I make a histogram to see how often the particular values of “gain” variable occur in the dataset. We can see that a histogram is slightly negatively skewed. It means that planes frequently catch up with the time difference if they depart later.
p5 <- qplot(data = flights_gain, gain, fill = month, geom = "histogram", bins = 25) + ggtitle("Difference in delayes")
p5
## Warning: Removed 9430 rows containing non-finite values (stat_bin).
Doing the analysis below, I want to see the dataset with winter months when the “gain” variable is more or equal than 30 minuets.

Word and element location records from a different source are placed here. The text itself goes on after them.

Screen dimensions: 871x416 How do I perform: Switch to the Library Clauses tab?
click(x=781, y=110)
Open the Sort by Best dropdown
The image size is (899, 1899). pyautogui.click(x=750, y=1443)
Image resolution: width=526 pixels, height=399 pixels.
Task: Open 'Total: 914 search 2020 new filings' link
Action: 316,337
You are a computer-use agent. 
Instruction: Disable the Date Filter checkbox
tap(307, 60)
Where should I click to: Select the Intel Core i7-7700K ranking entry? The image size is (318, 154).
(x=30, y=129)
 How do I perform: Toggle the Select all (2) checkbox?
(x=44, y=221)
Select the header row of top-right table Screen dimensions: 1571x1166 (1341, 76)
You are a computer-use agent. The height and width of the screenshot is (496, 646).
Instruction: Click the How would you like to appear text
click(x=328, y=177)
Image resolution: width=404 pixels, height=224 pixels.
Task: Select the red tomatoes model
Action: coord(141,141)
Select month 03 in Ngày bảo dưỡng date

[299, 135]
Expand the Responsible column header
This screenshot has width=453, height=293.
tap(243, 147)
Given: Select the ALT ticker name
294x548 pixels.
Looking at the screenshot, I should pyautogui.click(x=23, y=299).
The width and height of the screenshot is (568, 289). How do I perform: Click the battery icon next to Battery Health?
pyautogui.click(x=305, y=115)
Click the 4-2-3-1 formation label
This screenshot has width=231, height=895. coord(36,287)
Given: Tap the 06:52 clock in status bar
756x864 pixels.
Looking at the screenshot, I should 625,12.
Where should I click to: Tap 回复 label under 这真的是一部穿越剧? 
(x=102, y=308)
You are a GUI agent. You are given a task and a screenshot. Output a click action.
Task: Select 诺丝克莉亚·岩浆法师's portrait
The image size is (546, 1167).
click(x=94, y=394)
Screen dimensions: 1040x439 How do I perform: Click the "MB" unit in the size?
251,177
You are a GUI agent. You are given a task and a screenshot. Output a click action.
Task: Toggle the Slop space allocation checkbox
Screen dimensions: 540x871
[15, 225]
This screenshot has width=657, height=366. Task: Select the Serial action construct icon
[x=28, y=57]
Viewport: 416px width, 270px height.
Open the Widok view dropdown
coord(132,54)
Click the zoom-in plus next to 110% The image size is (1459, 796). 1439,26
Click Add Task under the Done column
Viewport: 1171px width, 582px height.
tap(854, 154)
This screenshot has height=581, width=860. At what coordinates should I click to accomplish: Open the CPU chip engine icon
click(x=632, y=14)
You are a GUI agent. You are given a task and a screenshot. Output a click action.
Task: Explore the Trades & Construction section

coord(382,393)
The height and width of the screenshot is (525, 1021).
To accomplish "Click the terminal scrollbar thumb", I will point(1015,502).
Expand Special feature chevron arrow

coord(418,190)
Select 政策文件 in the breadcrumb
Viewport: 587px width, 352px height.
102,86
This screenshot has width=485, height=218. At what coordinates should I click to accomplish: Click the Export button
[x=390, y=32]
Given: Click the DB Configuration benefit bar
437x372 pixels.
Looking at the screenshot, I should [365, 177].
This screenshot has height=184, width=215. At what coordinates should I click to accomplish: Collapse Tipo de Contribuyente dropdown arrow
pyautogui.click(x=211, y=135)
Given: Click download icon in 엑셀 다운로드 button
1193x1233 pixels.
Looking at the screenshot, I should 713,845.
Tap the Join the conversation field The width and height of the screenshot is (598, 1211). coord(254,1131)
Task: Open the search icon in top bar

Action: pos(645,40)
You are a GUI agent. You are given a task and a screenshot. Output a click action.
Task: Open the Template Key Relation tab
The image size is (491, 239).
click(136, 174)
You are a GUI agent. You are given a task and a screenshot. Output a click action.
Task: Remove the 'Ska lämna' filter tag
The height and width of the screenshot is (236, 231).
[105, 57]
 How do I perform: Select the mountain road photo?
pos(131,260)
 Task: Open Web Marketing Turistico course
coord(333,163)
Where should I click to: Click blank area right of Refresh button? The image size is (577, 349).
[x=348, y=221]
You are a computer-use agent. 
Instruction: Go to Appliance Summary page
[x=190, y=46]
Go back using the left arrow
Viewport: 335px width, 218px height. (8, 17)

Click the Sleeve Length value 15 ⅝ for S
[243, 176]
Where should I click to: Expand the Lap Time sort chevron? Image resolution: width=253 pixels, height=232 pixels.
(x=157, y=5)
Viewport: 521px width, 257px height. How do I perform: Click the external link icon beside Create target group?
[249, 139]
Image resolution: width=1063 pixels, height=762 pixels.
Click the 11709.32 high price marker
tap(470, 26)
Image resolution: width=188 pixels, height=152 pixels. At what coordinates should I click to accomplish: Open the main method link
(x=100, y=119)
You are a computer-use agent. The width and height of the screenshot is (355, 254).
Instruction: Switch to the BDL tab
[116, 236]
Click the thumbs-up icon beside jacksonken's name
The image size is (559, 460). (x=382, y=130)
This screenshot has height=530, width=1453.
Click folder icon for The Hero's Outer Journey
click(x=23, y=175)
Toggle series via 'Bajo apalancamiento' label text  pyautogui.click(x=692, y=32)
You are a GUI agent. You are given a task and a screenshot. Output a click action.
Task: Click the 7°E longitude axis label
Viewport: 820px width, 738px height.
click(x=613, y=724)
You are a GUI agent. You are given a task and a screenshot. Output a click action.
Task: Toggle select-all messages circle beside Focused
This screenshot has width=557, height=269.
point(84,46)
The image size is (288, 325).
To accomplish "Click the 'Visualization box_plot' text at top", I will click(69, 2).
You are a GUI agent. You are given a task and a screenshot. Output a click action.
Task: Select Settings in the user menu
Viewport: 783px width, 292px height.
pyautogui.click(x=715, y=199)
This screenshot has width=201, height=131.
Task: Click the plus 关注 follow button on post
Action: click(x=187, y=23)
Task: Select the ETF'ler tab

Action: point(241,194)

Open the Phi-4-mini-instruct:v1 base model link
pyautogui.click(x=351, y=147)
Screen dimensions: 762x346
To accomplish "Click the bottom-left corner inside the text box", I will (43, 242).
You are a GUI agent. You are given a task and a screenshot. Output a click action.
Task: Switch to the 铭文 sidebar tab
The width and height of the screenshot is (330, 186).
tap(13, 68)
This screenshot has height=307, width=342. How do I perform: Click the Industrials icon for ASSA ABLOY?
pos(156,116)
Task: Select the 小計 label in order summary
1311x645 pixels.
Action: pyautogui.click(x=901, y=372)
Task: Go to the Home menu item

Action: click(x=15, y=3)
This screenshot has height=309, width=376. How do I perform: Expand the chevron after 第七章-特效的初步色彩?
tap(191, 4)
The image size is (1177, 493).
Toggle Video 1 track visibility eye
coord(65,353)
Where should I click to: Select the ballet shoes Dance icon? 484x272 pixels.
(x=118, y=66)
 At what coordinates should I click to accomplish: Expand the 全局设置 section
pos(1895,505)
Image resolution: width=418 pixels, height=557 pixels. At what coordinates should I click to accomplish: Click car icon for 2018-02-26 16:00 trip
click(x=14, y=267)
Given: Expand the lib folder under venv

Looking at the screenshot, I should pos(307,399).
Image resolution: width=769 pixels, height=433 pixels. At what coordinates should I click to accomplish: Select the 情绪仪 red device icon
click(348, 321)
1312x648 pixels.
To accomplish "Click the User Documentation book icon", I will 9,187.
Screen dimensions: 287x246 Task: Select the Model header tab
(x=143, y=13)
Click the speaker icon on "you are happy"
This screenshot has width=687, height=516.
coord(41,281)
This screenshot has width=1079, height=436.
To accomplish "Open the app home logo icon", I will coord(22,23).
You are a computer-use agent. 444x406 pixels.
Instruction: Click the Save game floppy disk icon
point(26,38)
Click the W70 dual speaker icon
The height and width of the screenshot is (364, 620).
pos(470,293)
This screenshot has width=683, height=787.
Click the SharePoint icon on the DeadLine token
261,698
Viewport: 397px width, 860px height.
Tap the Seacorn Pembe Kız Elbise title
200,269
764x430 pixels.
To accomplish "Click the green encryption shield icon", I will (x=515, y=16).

For visualization this, I use boxplot and histogram.
flights_winter_delay <- flights_gain %>%
filter(month %in% c("January", "February", "December") & gain >= 30)
flights_winter_delay
## # A tibble: 2,901 x 20
## year month day dep_time sched_dep_time dep_delay arr_time sched_arr_time
## <int> <fct> <int> <int> <int> <dbl> <int> <int>
## 1 2013 Janu~ 1 1424 1349 35 1701 1556
## 2 2013 Janu~ 1 1603 1605 -2 1818 1750
## 3 2013 Janu~ 1 1840 1845 -5 2055 2030
## 4 2013 Janu~ 2 933 929 4 1305 1231
## 5 2013 Janu~ 2 1454 1450 4 1755 1721
## 6 2013 Janu~ 3 850 855 -5 1126 1101
## 7 2013 Janu~ 3 1519 1459 20 1855 1805
## 8 2013 Janu~ 3 1706 1710 -4 2041 2015
## 9 2013 Janu~ 5 859 905 -6 1253 1229
## 10 2013 Janu~ 5 1443 1450 -7 1649 1626
## # ... with 2,891 more rows, and 12 more variables: arr_delay <dbl>,
## # carrier <chr>, flight <int>, tailnum <chr>, origin <chr>, dest <chr>,
## # air_time <dbl>, distance <dbl>, hour <dbl>, minute <dbl>, time_hour <dttm>,
## # gain <dbl>
p1 <- flights_winter_delay %>%
ggplot(aes(month, gain, fill = month)) +
ggtitle("Diference in delays_winter months") +
xlab("Months") +
ylab("Frequency") +
geom_boxplot() +
scale_fill_discrete(name = "month", labels = c("January", "February", "December"))
p1
p2 <- flights_winter_delay %>%
ggplot(aes(x= gain, fill=month)) +
geom_histogram(position="identity", alpha=0.5, binwidth = 5, color = "white")+
ggtitle("Diference in delays_winter months") +
scale_fill_discrete(name = "Month", labels = c("January", "February", "December"))
p2
Doing this, I want to see the dataset with summer months when the “gain” variable is more or equal than 30 minuets.
flights_summer_delay <- flights_gain %>%
filter(month %in% c("June", "July", "August") & gain >= 30)
flights_summer_delay
## # A tibble: 4,521 x 20
## year month day dep_time sched_dep_time dep_delay arr_time sched_arr_time
## <int> <fct> <int> <int> <int> <dbl> <int> <int>
## 1 2013 June 2 1917 1735 102 2149 1937
## 2 2013 June 3 935 923 12 1208 1126
## 3 2013 June 3 1155 1200 -5 1535 1510
## 4 2013 June 3 1216 1220 -4 1440 1414
## 5 2013 June 3 1825 1830 -5 2225 2200
## 6 2013 June 5 1608 1600 8 1915 1837
## 7 2013 June 6 1551 1553 -2 1737 1709
## 8 2013 June 7 1733 1735 -2 2133 2105
## 9 2013 June 7 1928 1835 53 2336 2213
## 10 2013 June 7 1939 1800 99 2135 1926
## # ... with 4,511 more rows, and 12 more variables: arr_delay <dbl>,
## # carrier <chr>, flight <int>, tailnum <chr>, origin <chr>, dest <chr>,
## # air_time <dbl>, distance <dbl>, hour <dbl>, minute <dbl>, time_hour <dttm>,
## # gain <dbl>
Here is a visualization of summer months with boxplot and histogram.
p3 <- flights_summer_delay %>%
ggplot(aes(month, gain, fill = month)) +
ggtitle("Diference in delays_summer months") +
xlab("Months") +
ylab("Frequency") +
geom_boxplot() +
scale_fill_discrete(name = "month", labels = c("June", "July", "August"))
p3
p4 <- flights_summer_delay %>%
ggplot(aes(x= gain, fill=month)) +
geom_histogram(position="identity", alpha=0.5, binwidth = 5, color = "white")+
ggtitle("Diference in delays_summer months") +
scale_fill_discrete(name = "Month", labels = c("June", "July", "August"))
p4
The visualization of the gain of delays in the winter and summer months shows that planes have difficulties making up time in the air in the summertime compared with the winter season. That factor has been surprising for me as I expected that the winter months would have been worse. Probably summer months are worse in terms of catch-up time in the air because summer is a high season for travel. In the summer there are more planes in the air and traffic in the air might be overwhelmed.